Illes Balears |
El sector pesquero artesanal ha dicho basta y por ello han comenzado una parada total a nivel nacional que ha analizado en Más de Uno Ibiza y Formentera el presidente de la Federación Balear de Cofradías de Pescadores, Domingo Bonnín.
Concretamente, Bonnín ha asegurado que el paro que afecta a Ibiza y Formentera se produce “como respuesta a la entrada en vigor de nuevas obligaciones del reglamento europeo de control pesquero y que incluyen el preaviso de entrada a puerto y la notificación anticipada de capturas”. Y es que según el representante de los pescadores baleares “estas medidas pueden ser sencillas para grandes flotas atlánticas, pero son inviables para la realidad de la flota mediterránea y balear, compuesta mayoritariamente por embarcaciones pequeñas que salen y regresan a puerto en el mismo día”.
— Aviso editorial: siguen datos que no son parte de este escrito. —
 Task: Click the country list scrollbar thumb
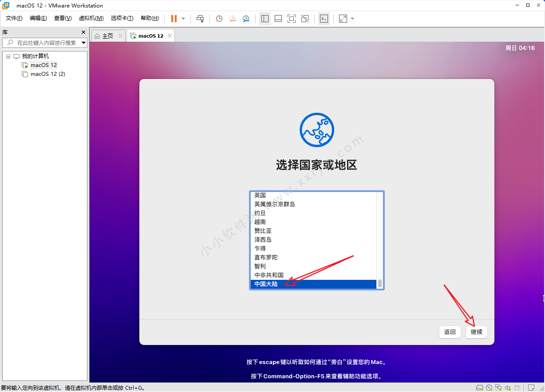(x=379, y=283)
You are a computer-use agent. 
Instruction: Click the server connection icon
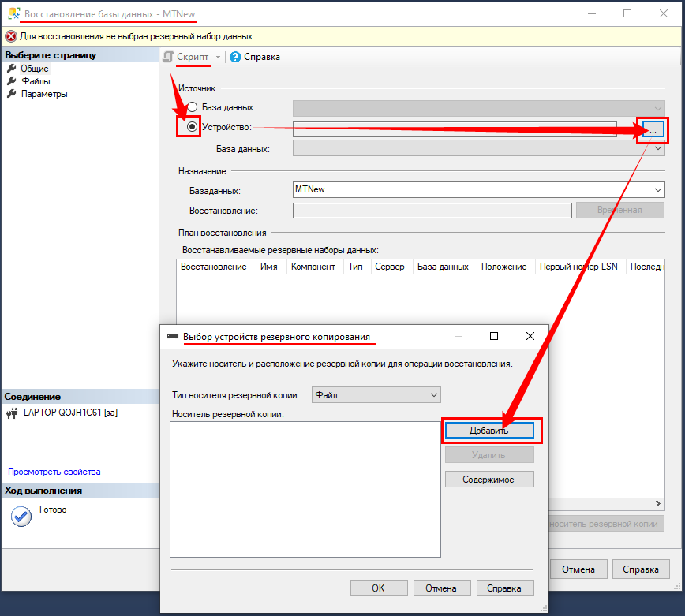pyautogui.click(x=12, y=413)
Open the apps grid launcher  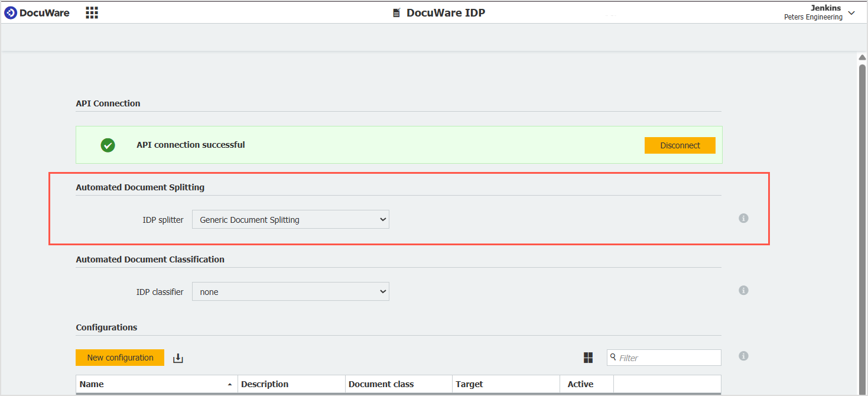coord(92,12)
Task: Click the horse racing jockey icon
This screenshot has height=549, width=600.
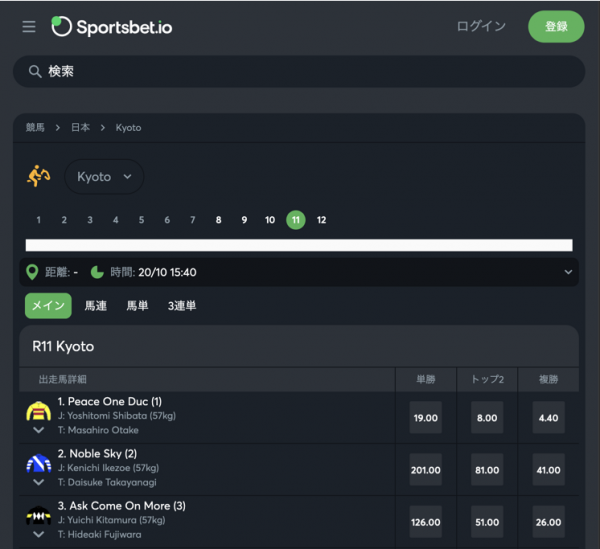Action: click(x=38, y=176)
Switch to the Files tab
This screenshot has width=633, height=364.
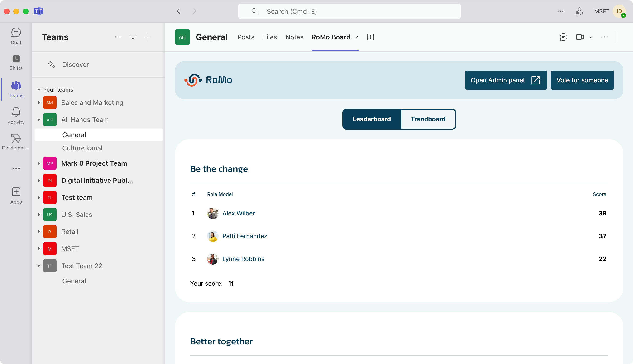point(270,37)
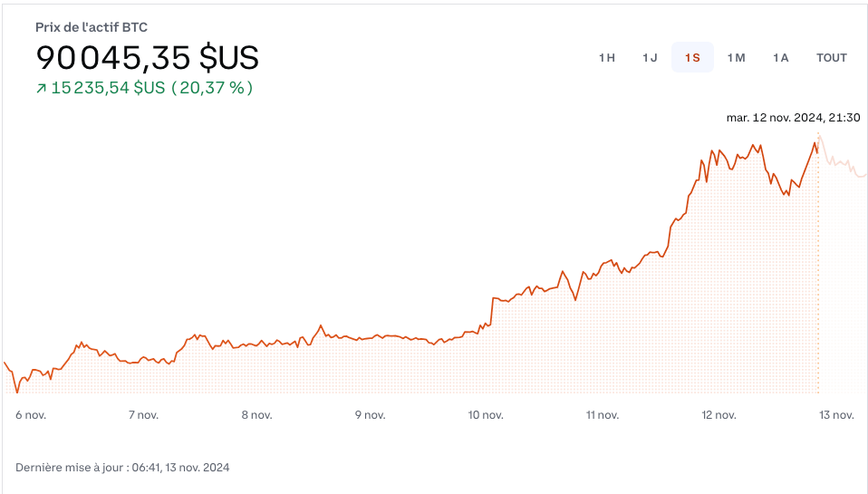
Task: Click the '6 nov.' axis label
Action: click(31, 415)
No en vano, Bonnín ha denunciado que la exigencia de comunicar las capturas con horas de antelación “es incompatible con la dinámica diaria de la pesca de arrastre en las islas, donde muchas embarcaciones se encuentran a pocos minutos del puerto al finalizar la jornada” y en este sentido ha advertido del elevado régimen sancionador, “con multas mínimas de unos 3.000 euros por errores de estimación que suponen una cantidad difícil de asumir para cualquier pescador”.
Y por todo ello ha confirmado que es el momento de remar todos en la misma dirección porque aunque actualmente la normativa afecta a embarcaciones de más de 12 metros, su aplicación se ampliará progresivamente hasta incluir a toda la flota a partir de 2030, “por lo que si no se frena puede estar en peligro la viabilidad del sector y la continuidad del producto pesquero local”.